Freezing Your Fellows

Looking for a great investment in dire times? Our national fertility organization just declared that the technique of freezing a woman’s eggs now safe and effective.
Banking fertilized eggs or embryos after IVF procedures has been de rigueur for three decades. However, freezing unfertilized eggs from the ovaries of young women to maintain fertility later in life is a relatively recent concept, but one that is now routine clinical practice and no longer experimental. Advice for surviving the upcoming fiscal cliff? Invest in commodities: save eggs not money.

What About Sperm?

If woman are now cleared for egg banking to protect their fertility, should men do the same with their sperm? Possibly, but the outlook is different with sperm. Women are born with all the eggs that they will ever have, whereas men normally make 1000 new sperm per heartbeat. Sperm are regenerated throughout a man’s life whereas eggs lie dormant in a bank that is slowly (but dramatically) losing balance and interest. If you’re wondering why so many sperm are needed, well it’s because men don’t like to ask for directions.

Reasons to Bank Sperm

Successful freezing and thawing of sperm was first reported over a hundred years ago: it is tried and true technology.

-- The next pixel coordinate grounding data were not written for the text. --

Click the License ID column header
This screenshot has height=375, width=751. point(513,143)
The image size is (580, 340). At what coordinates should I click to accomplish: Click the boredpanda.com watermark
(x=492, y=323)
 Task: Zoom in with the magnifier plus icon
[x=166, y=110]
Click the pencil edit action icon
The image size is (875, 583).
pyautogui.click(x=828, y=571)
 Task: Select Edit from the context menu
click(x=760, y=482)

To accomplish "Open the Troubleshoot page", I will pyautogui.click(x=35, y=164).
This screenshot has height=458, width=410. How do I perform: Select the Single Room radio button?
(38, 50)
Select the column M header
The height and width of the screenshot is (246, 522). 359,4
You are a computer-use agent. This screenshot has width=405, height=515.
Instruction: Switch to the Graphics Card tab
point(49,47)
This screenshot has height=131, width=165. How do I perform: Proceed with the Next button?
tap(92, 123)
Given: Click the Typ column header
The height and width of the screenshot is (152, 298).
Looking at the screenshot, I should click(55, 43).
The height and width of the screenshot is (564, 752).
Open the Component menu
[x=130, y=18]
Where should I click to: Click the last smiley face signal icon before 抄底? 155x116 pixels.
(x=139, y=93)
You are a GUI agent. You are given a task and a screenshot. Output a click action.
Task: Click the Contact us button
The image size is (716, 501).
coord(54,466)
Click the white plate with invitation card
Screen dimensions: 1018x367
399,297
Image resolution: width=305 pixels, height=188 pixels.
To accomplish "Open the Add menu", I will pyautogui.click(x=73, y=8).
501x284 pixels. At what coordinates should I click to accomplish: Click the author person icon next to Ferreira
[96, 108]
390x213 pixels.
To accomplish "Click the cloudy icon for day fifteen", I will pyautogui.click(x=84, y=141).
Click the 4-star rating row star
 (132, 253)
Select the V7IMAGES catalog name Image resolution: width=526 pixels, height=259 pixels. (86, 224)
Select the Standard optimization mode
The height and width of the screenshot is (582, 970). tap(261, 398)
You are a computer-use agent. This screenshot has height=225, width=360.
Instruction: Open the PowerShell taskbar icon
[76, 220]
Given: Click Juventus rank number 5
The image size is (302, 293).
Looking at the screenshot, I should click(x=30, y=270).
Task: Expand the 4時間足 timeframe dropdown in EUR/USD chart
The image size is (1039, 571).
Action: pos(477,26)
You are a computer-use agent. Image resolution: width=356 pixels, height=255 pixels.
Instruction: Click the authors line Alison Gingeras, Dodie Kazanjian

Here are reasons to consider banking sperm as a young man:

  1. Your future fertility is threatened. Things like brittle diabetes, cancer treatments and long-term anabolic steroid use can deal serious if not lethal blows to future fertility. Sperm banking is strongly recommended in the face of these threats.
  2. Sperm counts decline with age. Honestly, semen quality doesn’t change all that much as men age. Semen volume and sperm motility fall, but at rates <1% annually. Not a great investment choice.
  3. You’re not sure that you want kids. You’re finding condoms to be “so high school” and the idea of having a vasectomy has crossed your mind. But, you don’t want to shut the door completely, in case Mrs. Right comes along. Unfortunately, there is no truly reversible male contraceptive (although vasectomy reversal comes pretty close). Banking sperm is a good investment here.
  4. Older sperm lead to unhealthy offspring. Now here’s a hot topic. New studies are suggesting that there are solid relationships between diseases in offspring and older paternal age. Issues like bipolar disorder, schizophrenia and autism have all been convincingly linked to older paternal age (>50 years). In addition, offspring with chromosomal issues and single gene diseases increase with a father’s age. What’s comforting though is that these conditions in offspring are very uncommon, even with older fathers, occurring at rates much less than 5% among 70-year old fathers. Furthermore, there is no proactive testing currently recommended for older men to check for the potential of handing off these conditions. For these reasons, banking sperm for paternal age issues is a very personal decision.

Although cheaper, easier and much more fun to bank than eggs, sperm is an equally precious resource if you ask my patients. To many, in the words of Monty Python: “Every sperm is sacred.” Ponder this as you freeze your fellows.